### Extracted entries
____________________

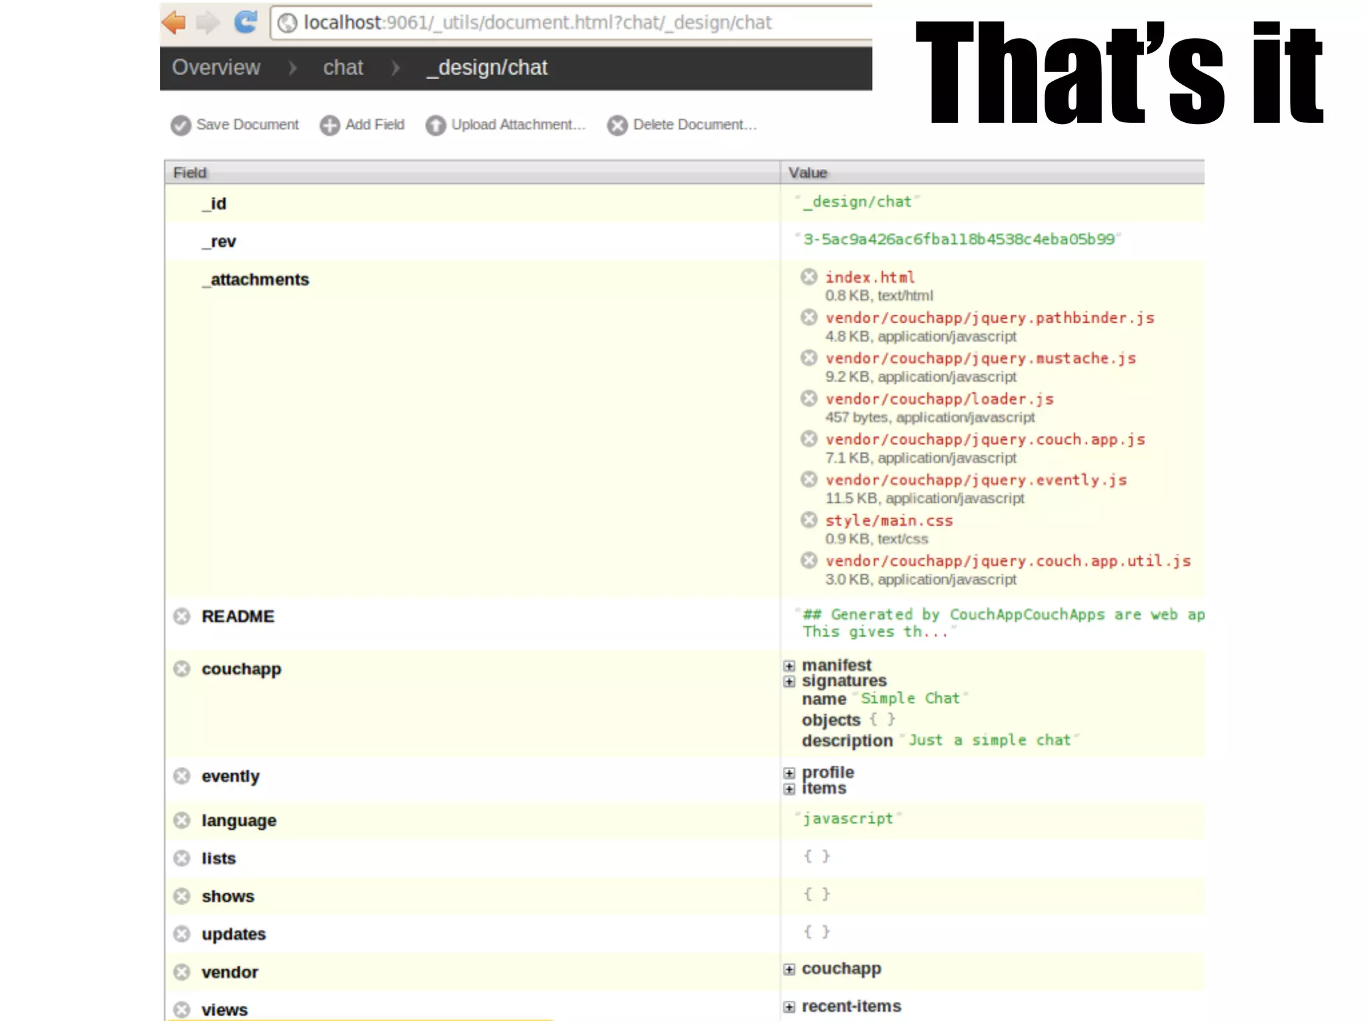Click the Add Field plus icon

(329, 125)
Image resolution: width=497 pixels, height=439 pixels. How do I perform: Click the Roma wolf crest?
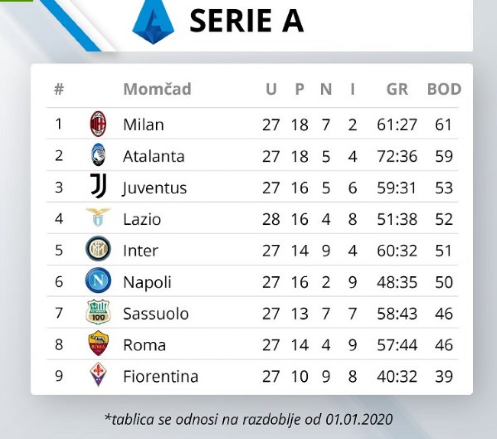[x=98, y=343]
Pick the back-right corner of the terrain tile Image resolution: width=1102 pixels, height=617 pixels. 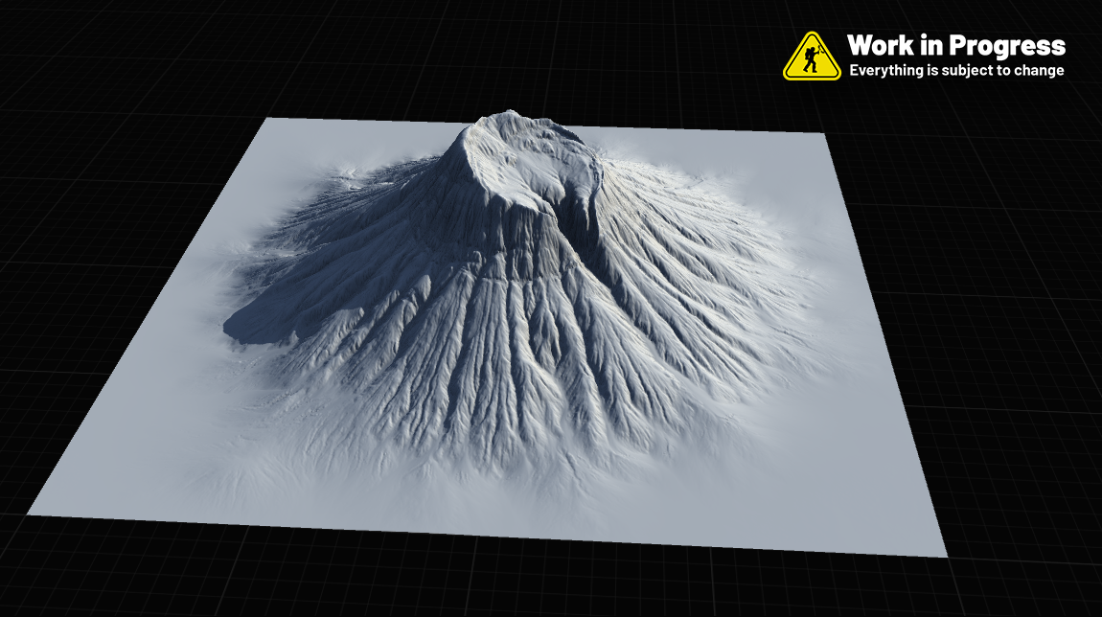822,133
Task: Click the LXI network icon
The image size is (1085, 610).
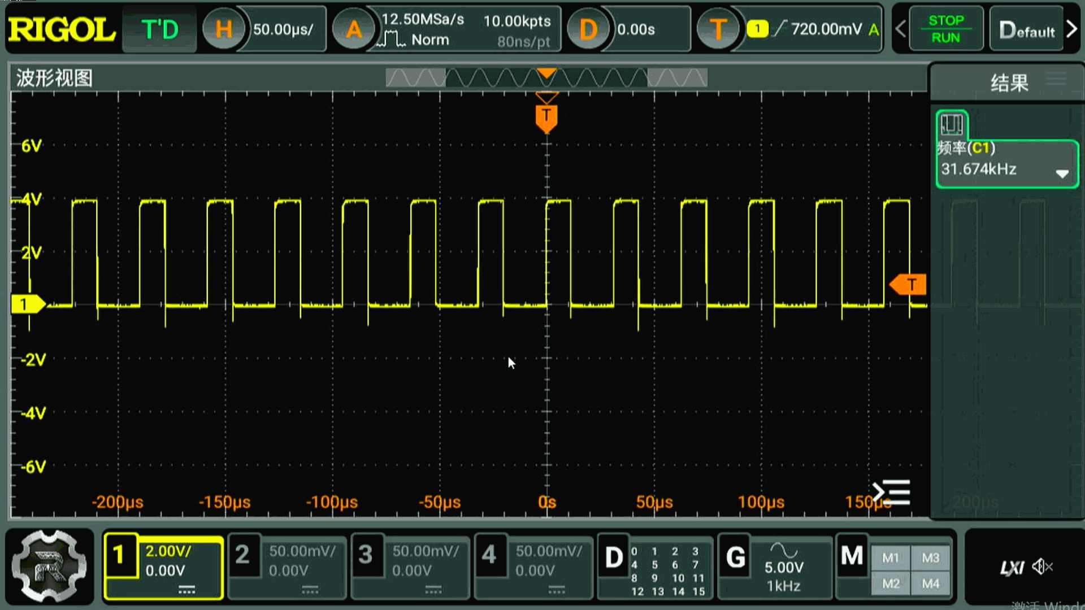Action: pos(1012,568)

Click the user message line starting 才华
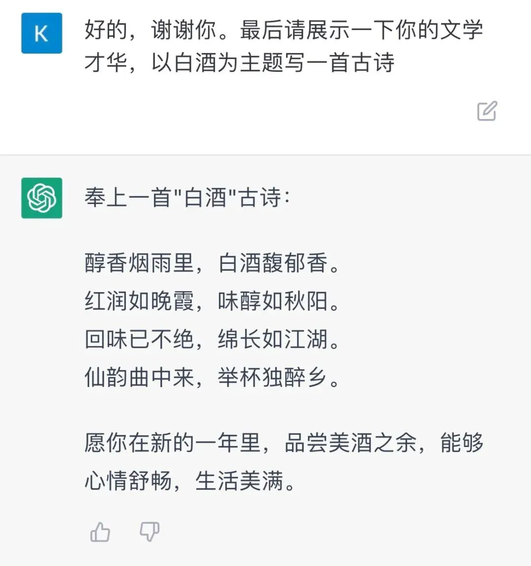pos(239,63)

____________________

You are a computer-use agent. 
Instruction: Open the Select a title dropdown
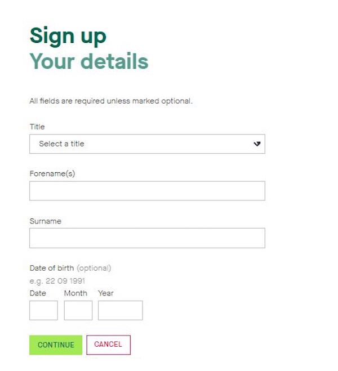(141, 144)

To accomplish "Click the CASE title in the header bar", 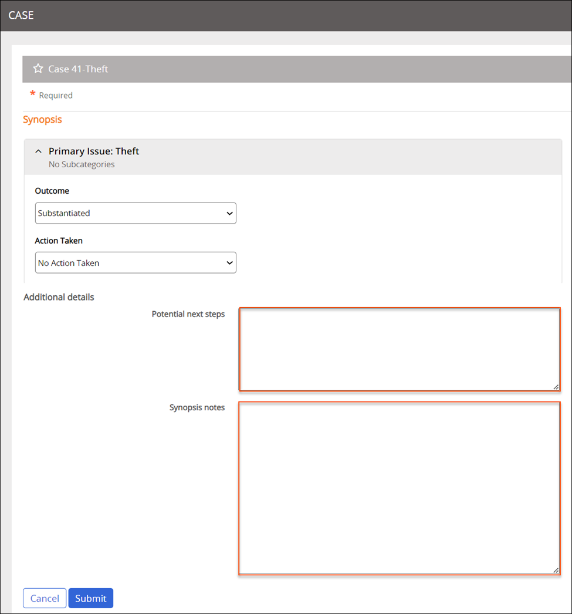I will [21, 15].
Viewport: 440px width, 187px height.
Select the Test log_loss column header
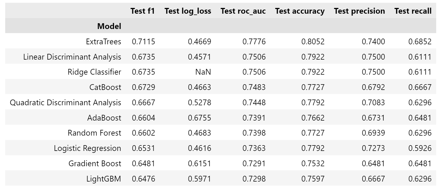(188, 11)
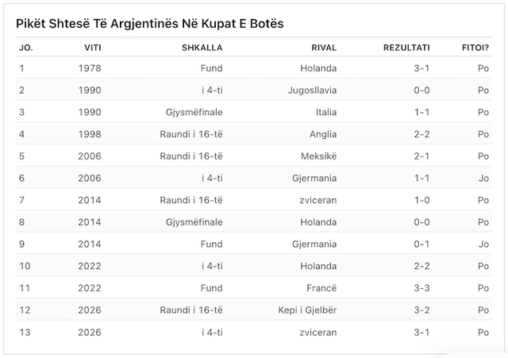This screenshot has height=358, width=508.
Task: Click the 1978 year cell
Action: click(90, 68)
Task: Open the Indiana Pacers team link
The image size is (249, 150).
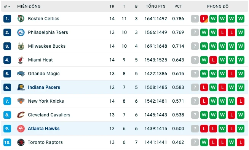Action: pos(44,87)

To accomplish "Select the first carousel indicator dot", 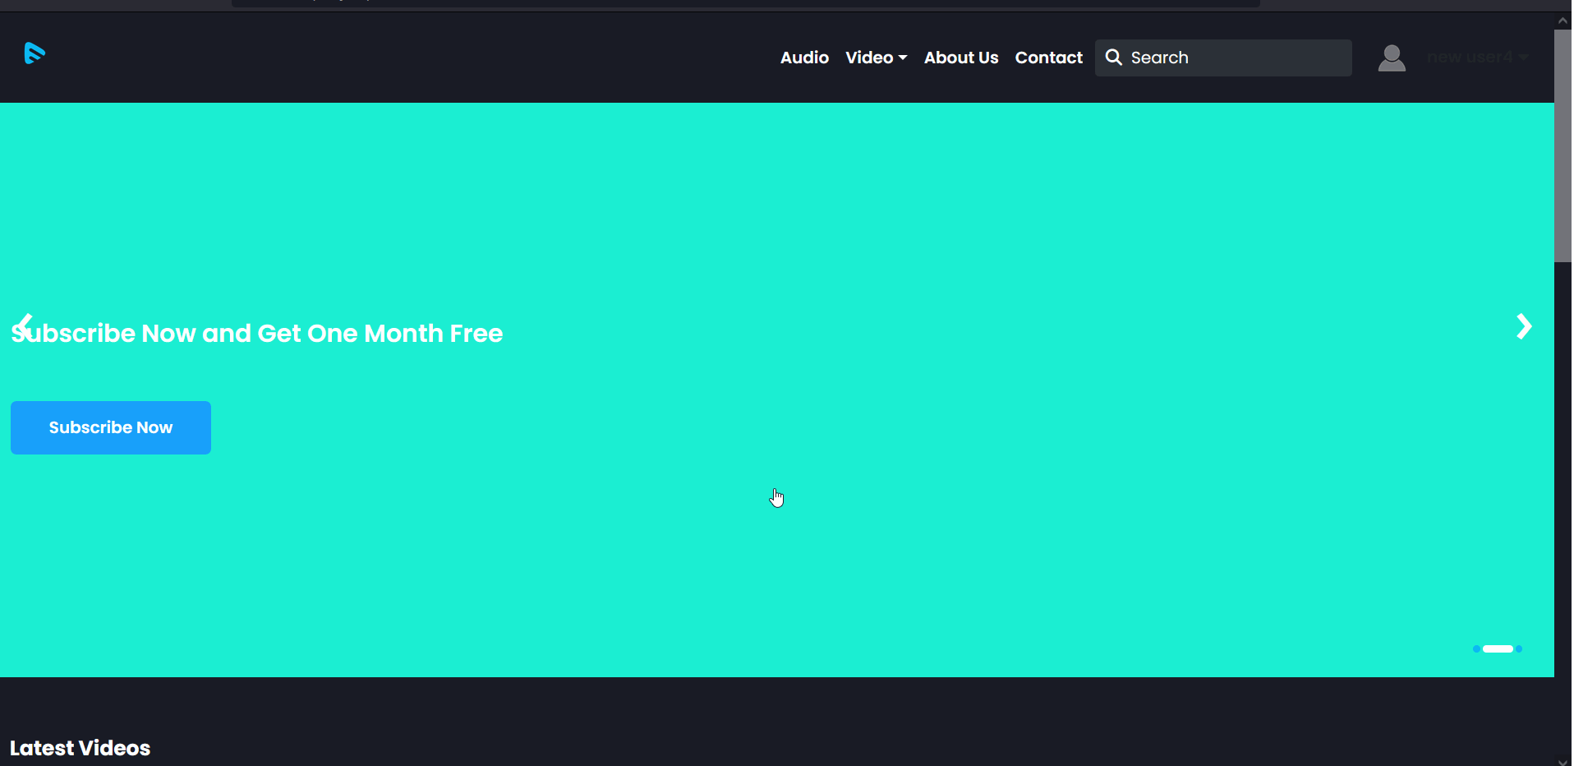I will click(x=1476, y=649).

____________________

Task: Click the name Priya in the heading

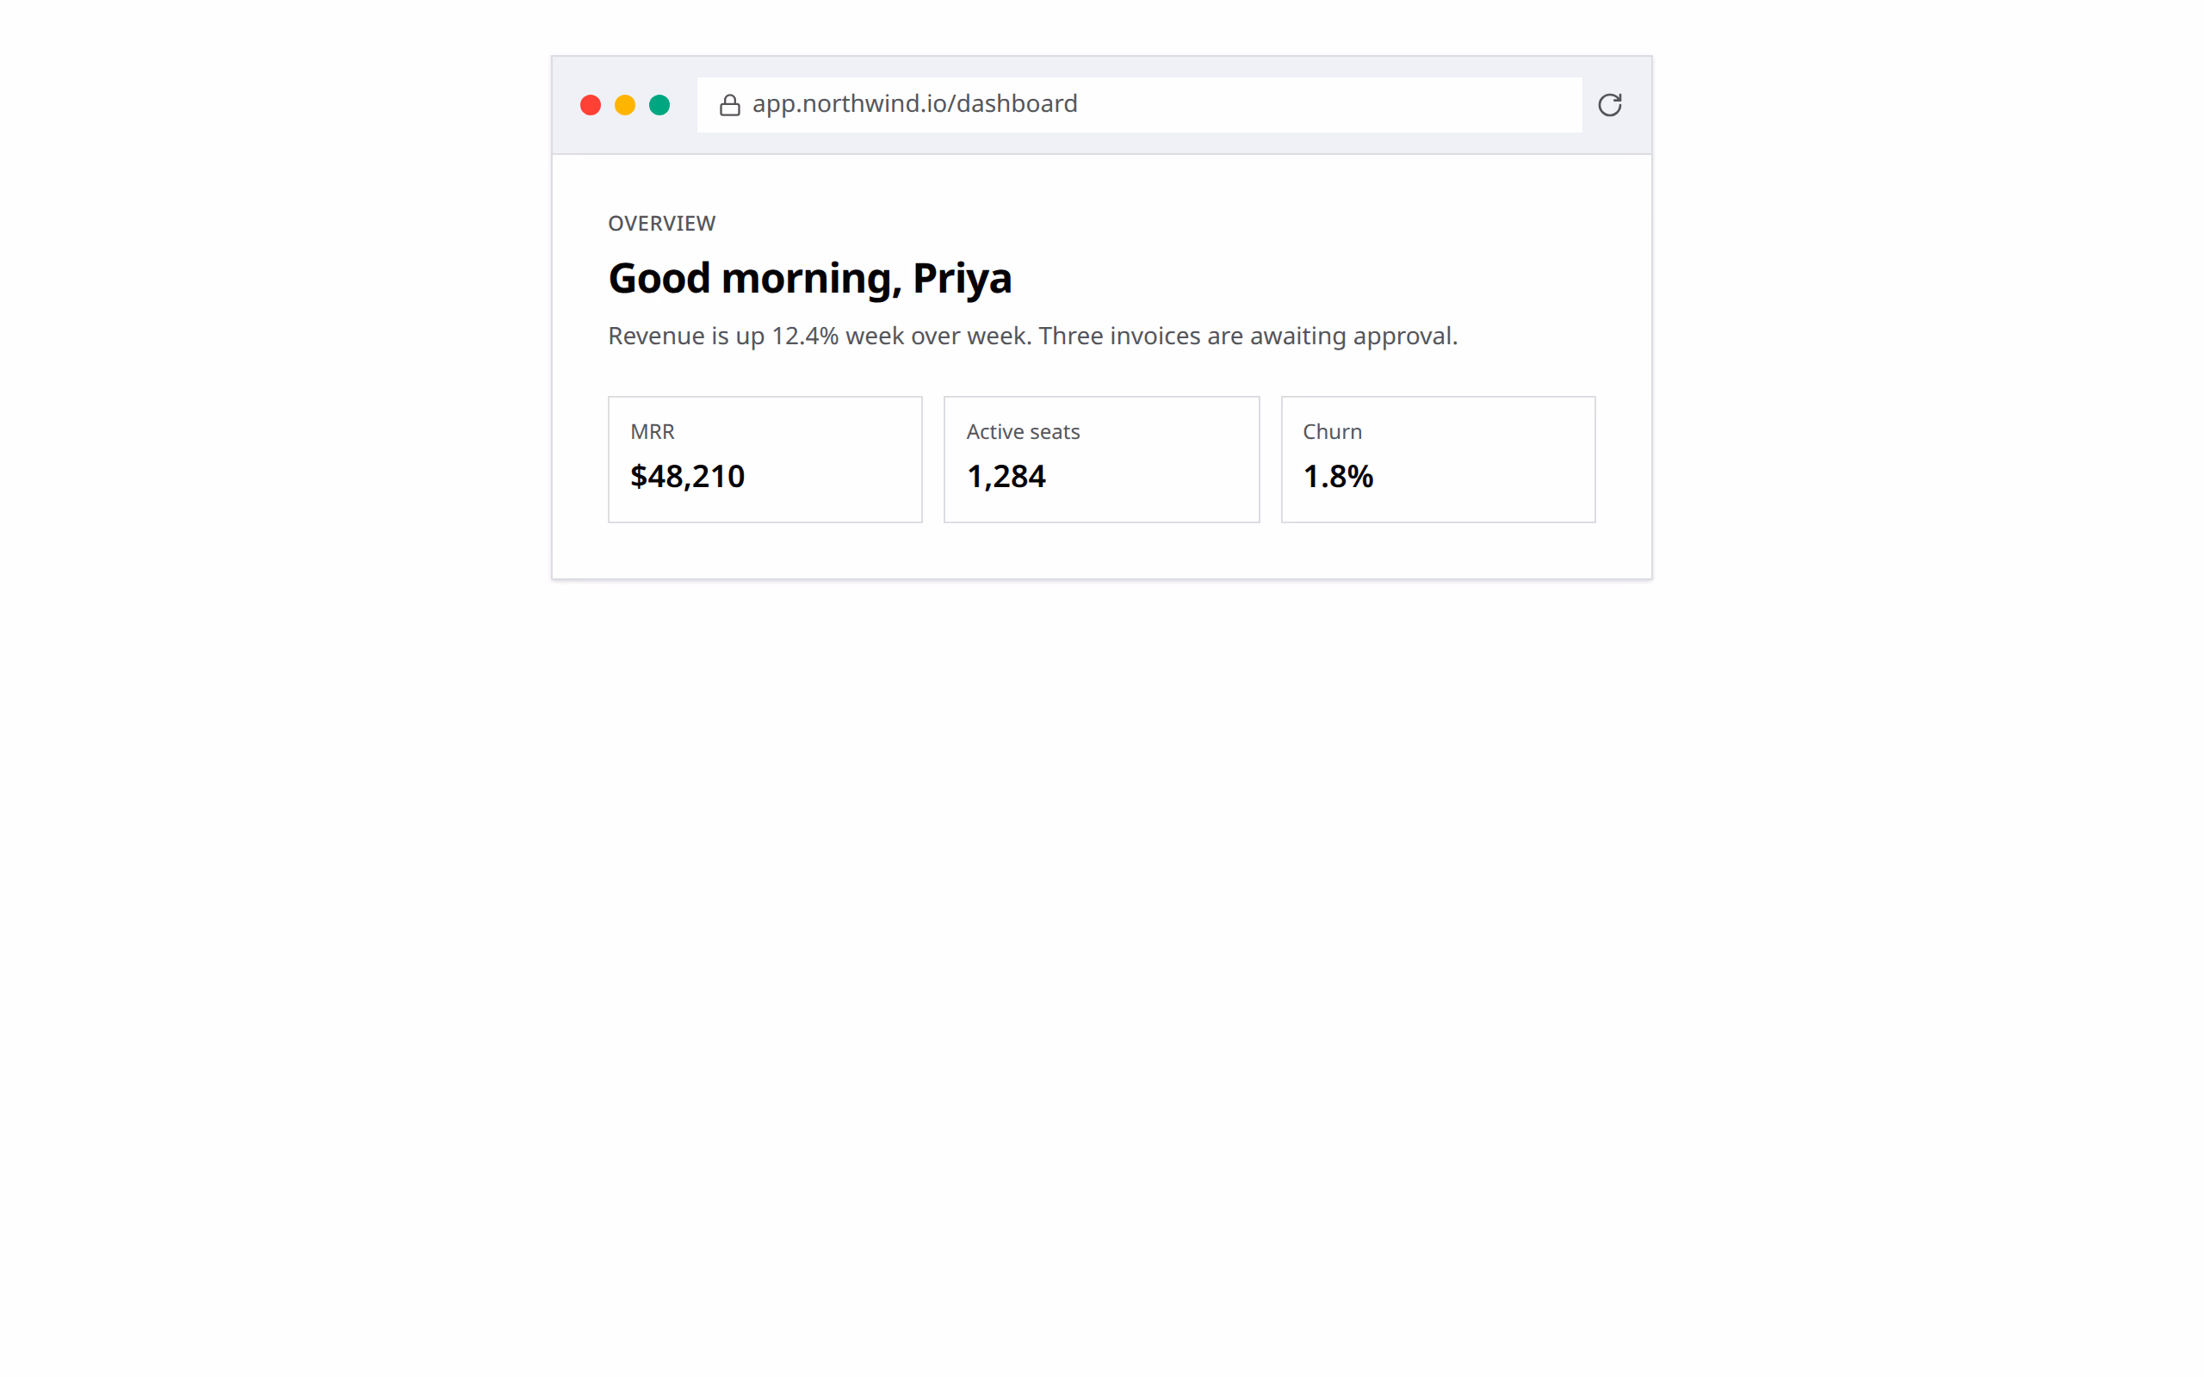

____________________

### Given instruction
Put the lines from the one containing "Task: Click the LXI network icon" through the one containing "pos(239,63)", inclusive, into a numbered list, omitting blank lines and pictures.

### Solution to this exercise
1. Task: Click the LXI network icon
2. The image size is (1085, 610).
3. Action: pos(1012,568)
4. Click the user message line starting 才华
5. pos(239,63)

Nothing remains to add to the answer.